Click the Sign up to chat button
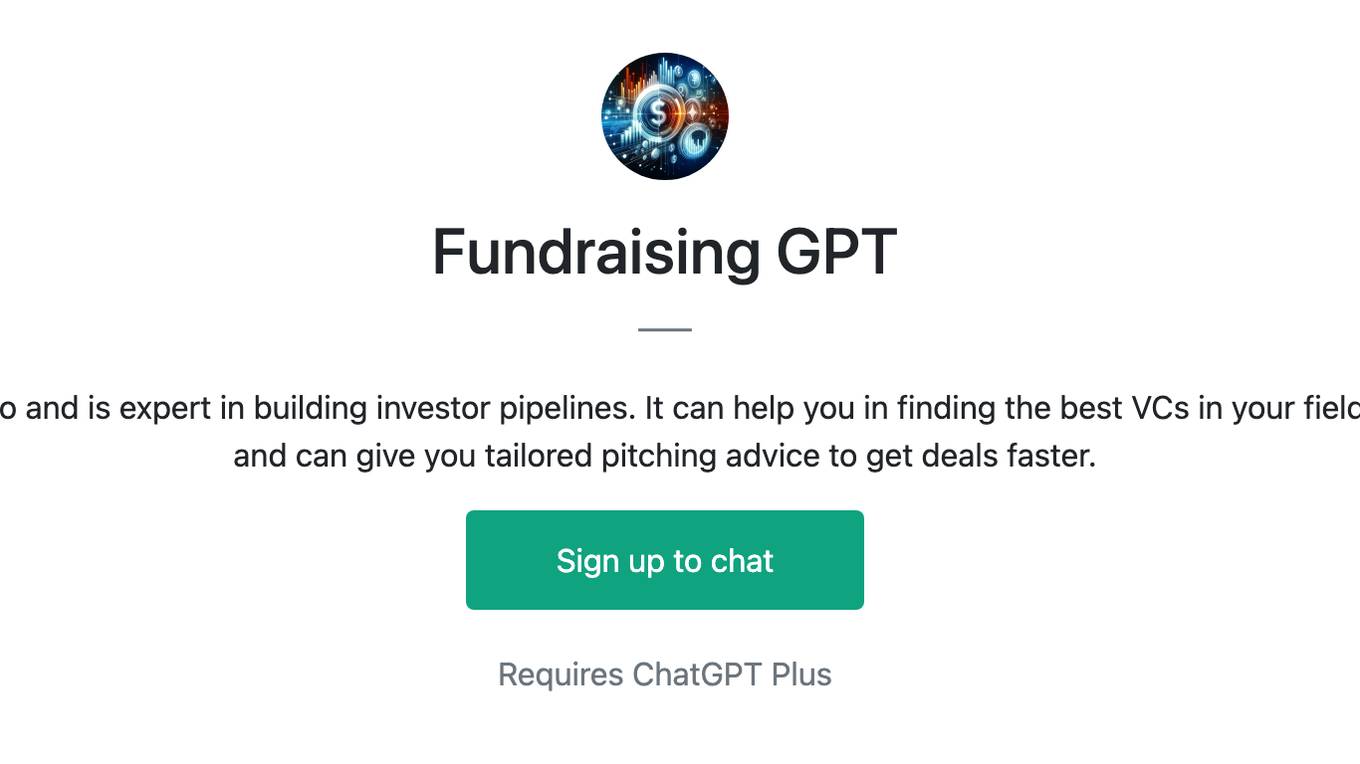 (x=665, y=560)
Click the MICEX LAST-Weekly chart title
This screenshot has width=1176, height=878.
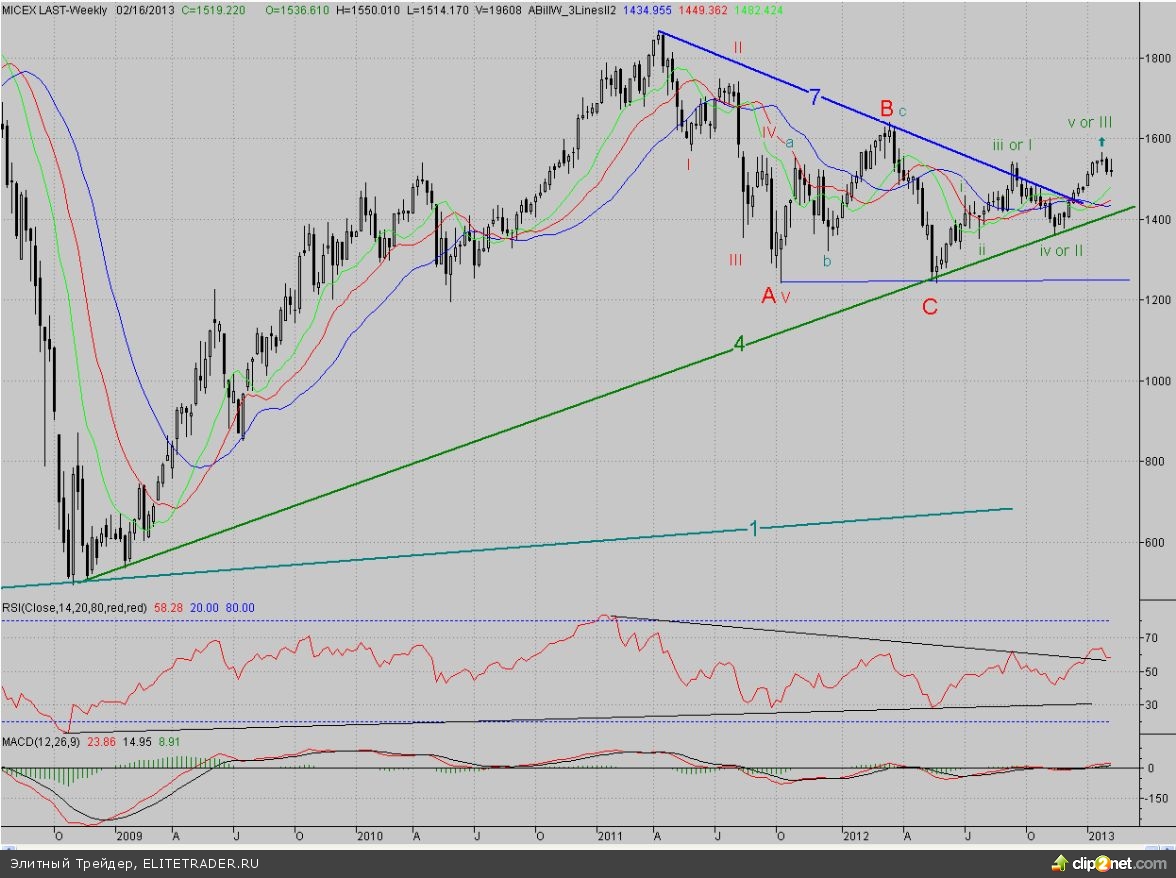56,9
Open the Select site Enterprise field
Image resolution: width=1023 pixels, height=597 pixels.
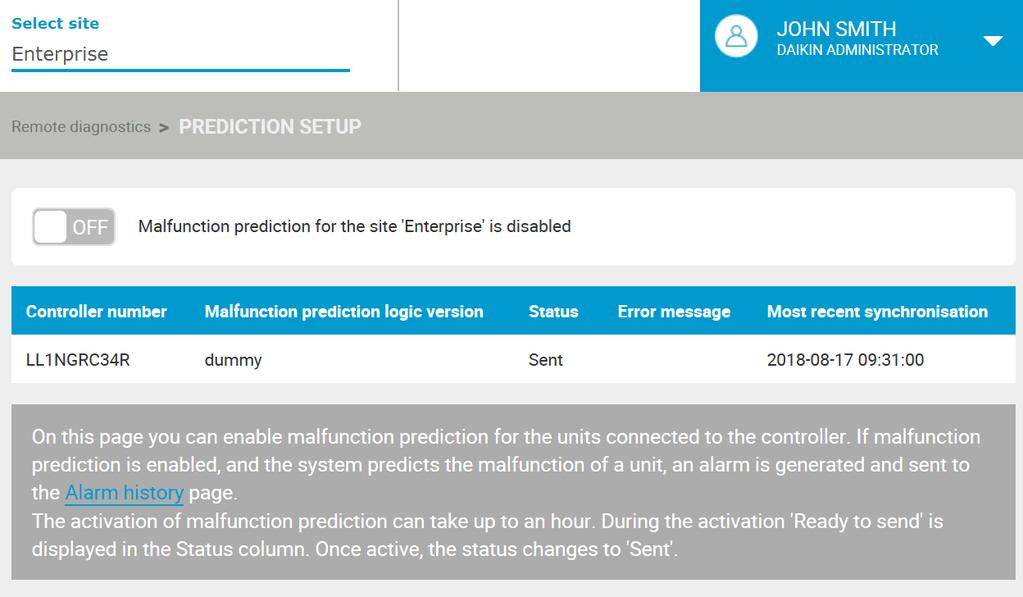[181, 54]
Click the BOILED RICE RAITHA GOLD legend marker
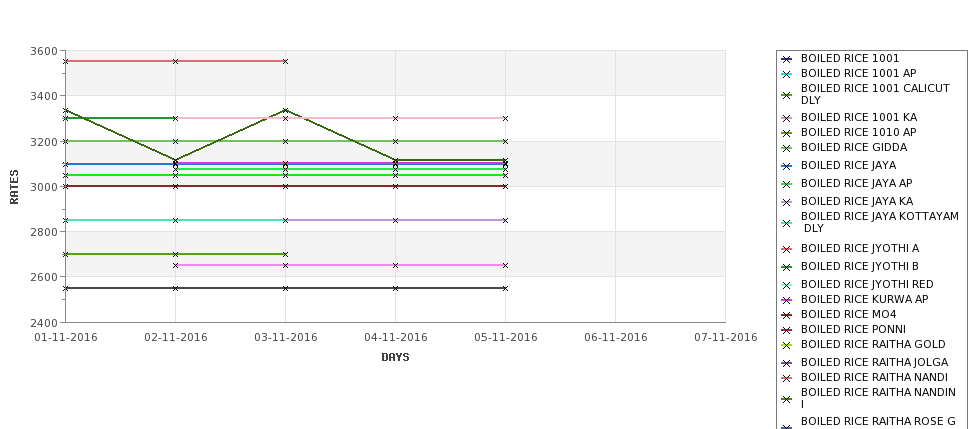The image size is (975, 429). (x=787, y=346)
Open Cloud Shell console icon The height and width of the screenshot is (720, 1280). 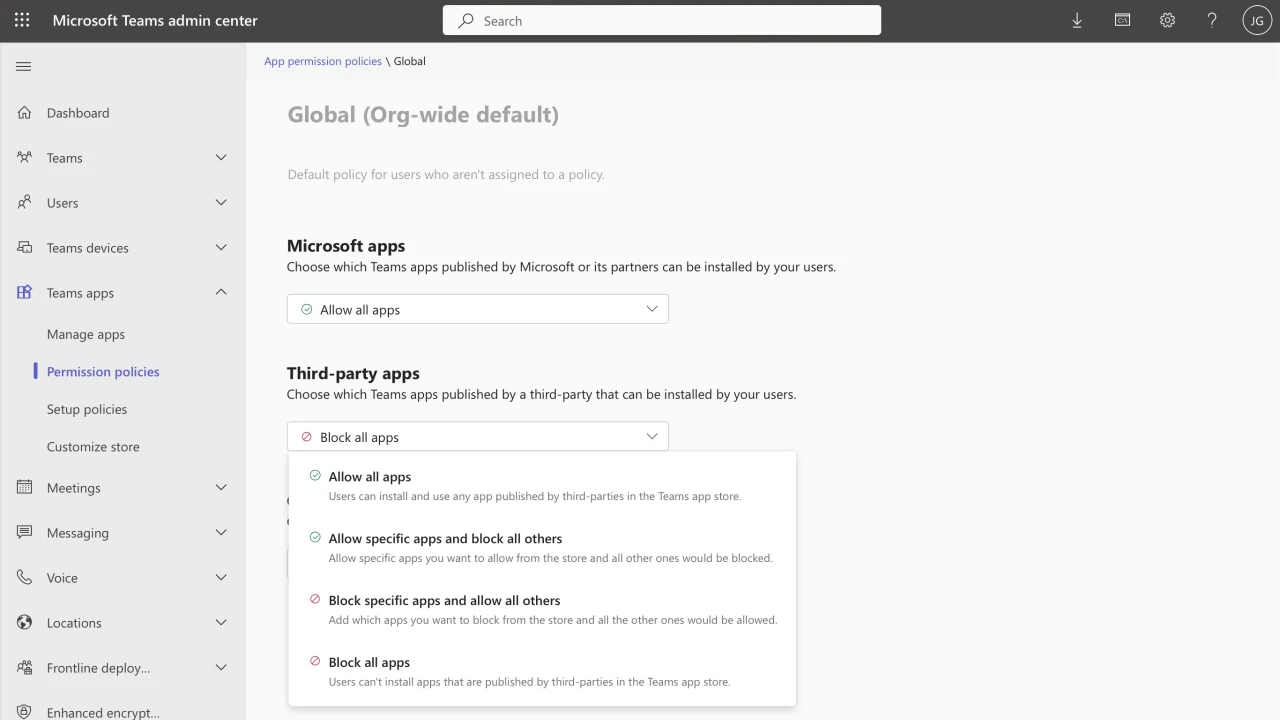click(1122, 20)
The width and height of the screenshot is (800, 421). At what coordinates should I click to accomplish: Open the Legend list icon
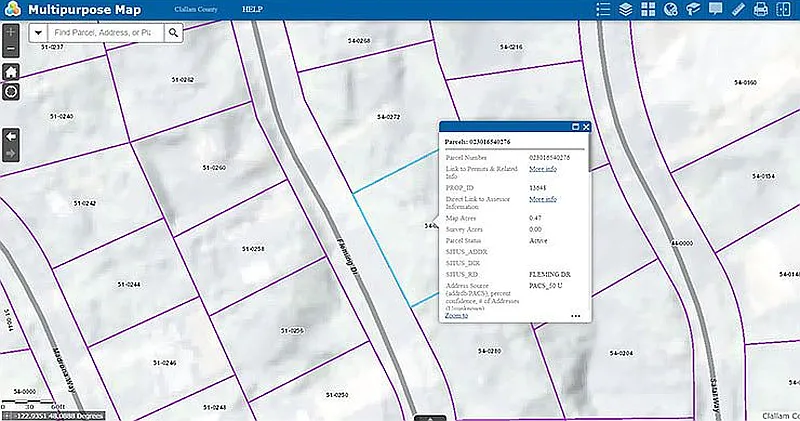pos(602,9)
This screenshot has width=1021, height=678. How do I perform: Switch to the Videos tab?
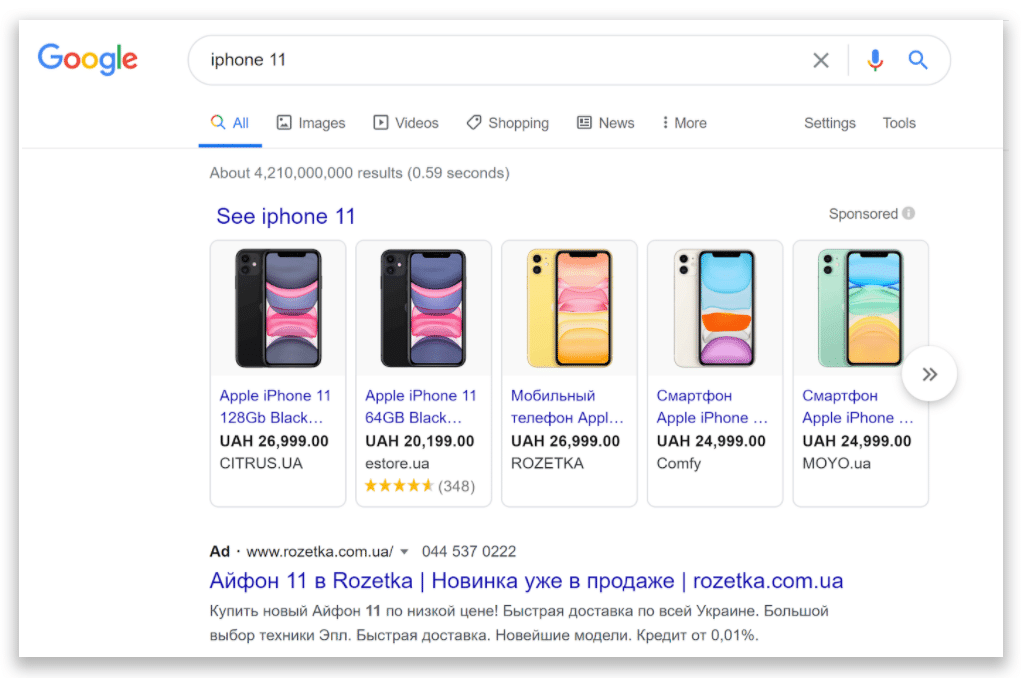tap(406, 123)
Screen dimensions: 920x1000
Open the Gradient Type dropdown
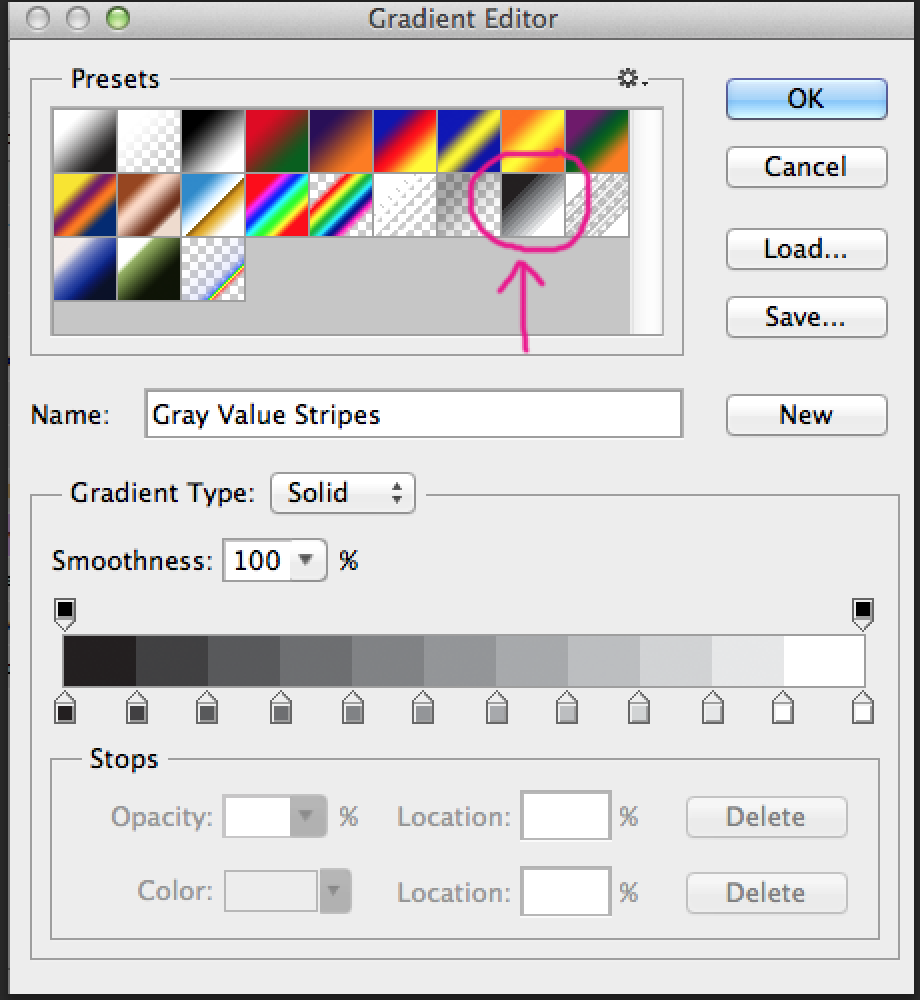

........

Task instructions >>
Could you give the lines of the material again, starting with the line containing "This screenshot has width=1021, height=678." and going on through the end of the material, with "Videos" changed to "Shorts" and nothing else altered? Please leave the pictures out.

Written response >>
This screenshot has width=1021, height=678. How do I perform: Switch to the Shorts tab?
tap(406, 123)
Screen dimensions: 920x1000
Open the Gradient Type dropdown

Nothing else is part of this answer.